Furthermore, by reducing design constraints on the primary
scheduler, power of the primary schedule loop may be reduced by
using slower, lower power transistors and other devices.
[0009] Referring now to FIG. 1, shown is a block diagram of a
processor core in accordance with one embodiment of the present
invention. Furthermore, the core illustrated in FIG. 1 may execute
instructions or sub-instructions (e.g., micro-operations, or
"uops") in program order ("in-order execution") or in a different
order than program order ("out-of-order execution"). Moreover, the
core illustrated in FIG. 1 may be included with other cores in a
multi-core processor or in a single-core processor.
[0010] As shown in FIG. 1, processor 10 may be a multi-stage
pipeline processor. Note that while shown at a high level in FIG. 1
as including six stages, it is to be understood that the scope of
the present invention is not limited in this regard, and in various
embodiments more or fewer than six such stages may be present. As
shown in FIG. 1, the pipeline of processor 10 may begin at a front
end with an instruction fetch stage 20 in which instructions are
fetched from, e.g., an instruction cache or other location.

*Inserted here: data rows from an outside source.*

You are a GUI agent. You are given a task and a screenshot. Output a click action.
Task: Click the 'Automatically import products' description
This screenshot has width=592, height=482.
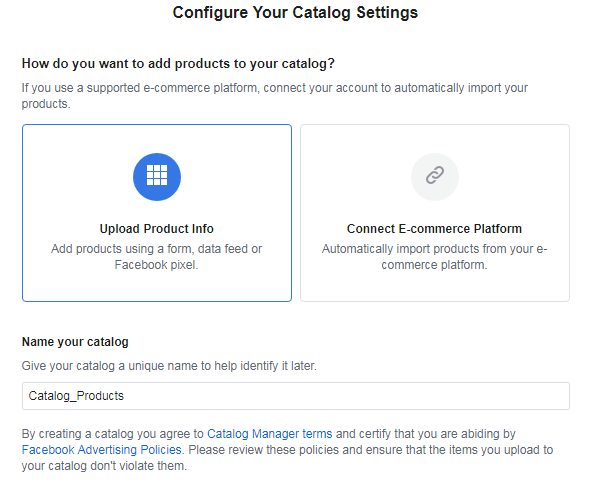pyautogui.click(x=434, y=257)
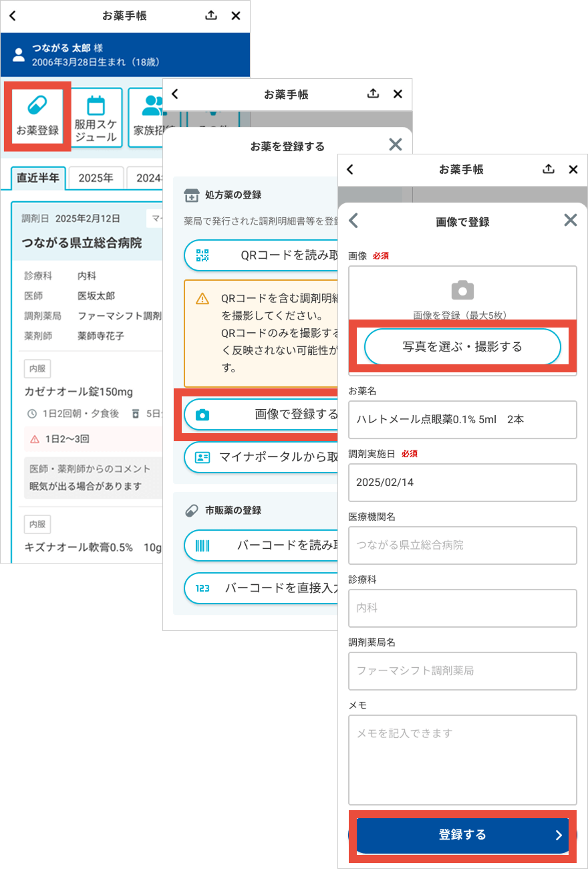Click the 調剤実施日 date field
This screenshot has width=588, height=869.
click(x=462, y=483)

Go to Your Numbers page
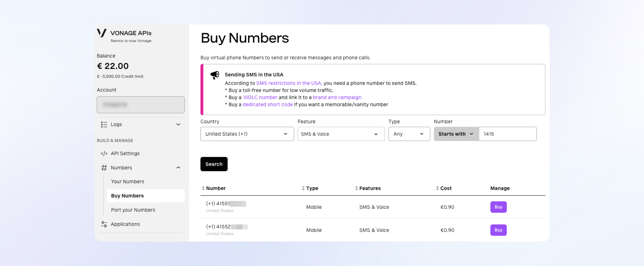127,182
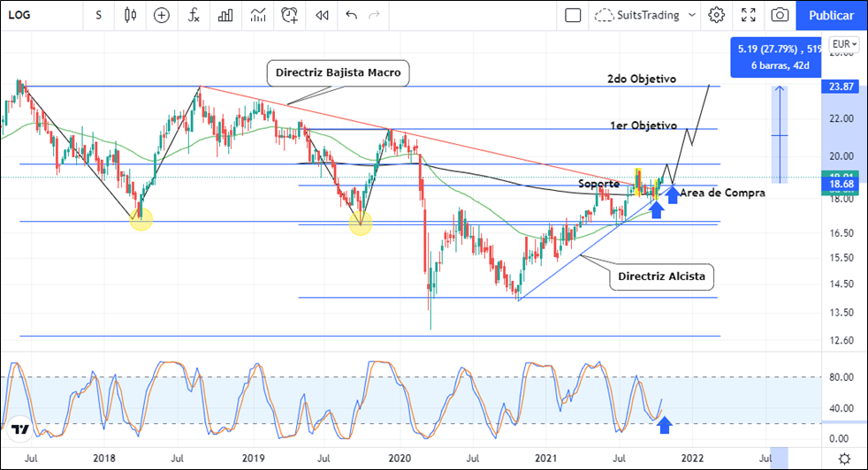
Task: Open the candlestick chart type selector
Action: (x=131, y=15)
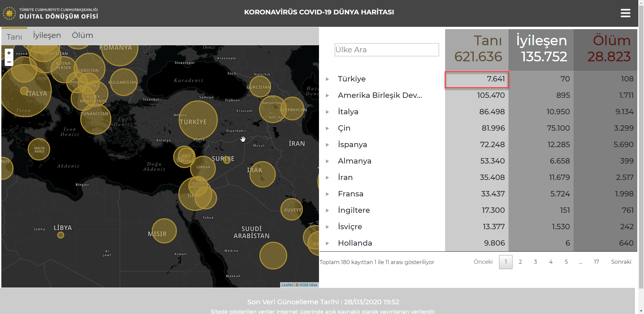Image resolution: width=644 pixels, height=314 pixels.
Task: Zoom out of the map
Action: pyautogui.click(x=9, y=62)
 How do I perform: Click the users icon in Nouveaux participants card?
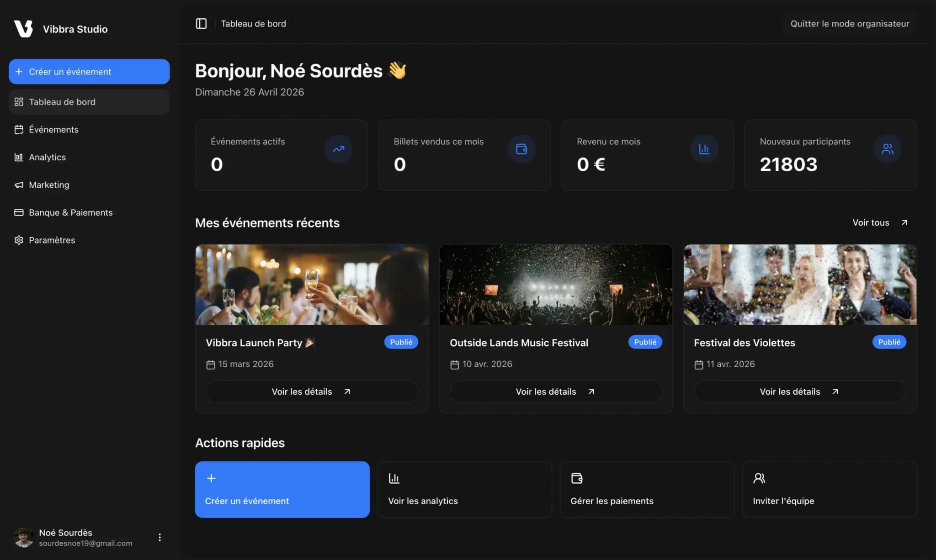click(888, 149)
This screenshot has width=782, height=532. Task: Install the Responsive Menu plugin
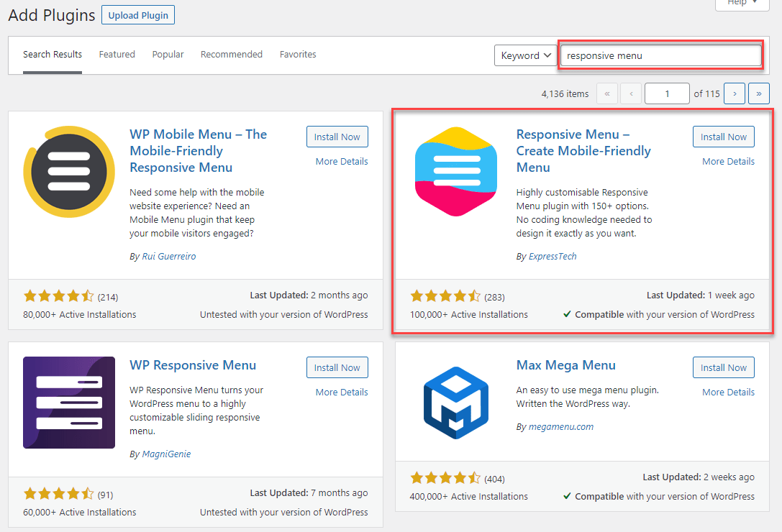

[0011] From instruction fetch stage 20, data passes to an
instruction decode stage 30, in which instruction information is
decoded, e.g., an instruction is decoded into microoperations
(.mu.Lops). From instruction decode stage 30, data may pass to a
register renamer stage 40, where data needed for execution of an
operation can be obtained and stored in various registers, buffers
or other locations. Furthermore, renaming of registers to associate
limited logical registers onto a greater number of physical
registers may be performed.
[0012] Still referring to FIG. 1, when needed data for an operation
is obtained and present within the processor's registers, control
passes to a back end stage, namely reservation/scheduling units 50,
which may be used to assign an execution unit for performing the
operation and provide the data to the execution unit. Selecting
operations in accordance with an embodiment of the present
invention may be performed in portions 42 and 52 of register
renamer stage 40 and reservation/scheduling units 50. Addresses may
be generated in an address generator unit 55, to which are coupled
various storage units 60, such as a memory order buffer (MOB), a
store buffer (SB) and a load buffer (LB), which may be in
communication with memory and/or cache. Upon execution in one of or
more execution units 70, the resulting information is provided to
reservation/scheduling units 50 and, e.g., buffers 60, until
written back, e.g., to lower levels of a memory hierarchy, such as
a cache memory, a system memory coupled thereto, or an
architectural register file.
[0013] Referring now to FIG. 2, shown is a block diagram of a
scheduler in accordance with an embodiment of the present
invention. As shown in FIG. 1, scheduler 100 may be used to perform
a wakeup of a direct dependent instruction by bypassing a broadcast
mechanism within the scheduler. As shown in FIG. 2, scheduler 100
includes a register alias table (RAT 120) that is used as a table
to map an instruction's architectural register identifiers to
physical register identifiers. RAT 120 further includes at least a
first column 122 and a second column 124 in addition to the
architectural and physical register identifiers. First column 122
may be used to track the scheduler entry number that produces the
last version of the architectural register with respect to the
given entry. Second column 124 may be used to track how many
consumers of a register have allocated. Second column 124 thus may
be used to indicate whether a given consumer instruction entry is a
direct dependent instruction. In an implementation in which only
the first dependent instruction is the direct dependent
instruction, second column 124 may be a single bit to indicate
whether a given instruction is the first dependent instruction. In
other implementations, second column 124 may include multiple bits
to indicate the number of instructions dependent on a given
instruction.
[0014] As shown in FIG. 2, incoming instructions from a front end
of a processor may be provided to allocation logic 115 that
allocates instructions into RAT 120. Furthermore, allocation logic
115 is coupled to a picker logic 130 that performs selection of a
given instruction for issuance from scheduler 100. As shown in FIG.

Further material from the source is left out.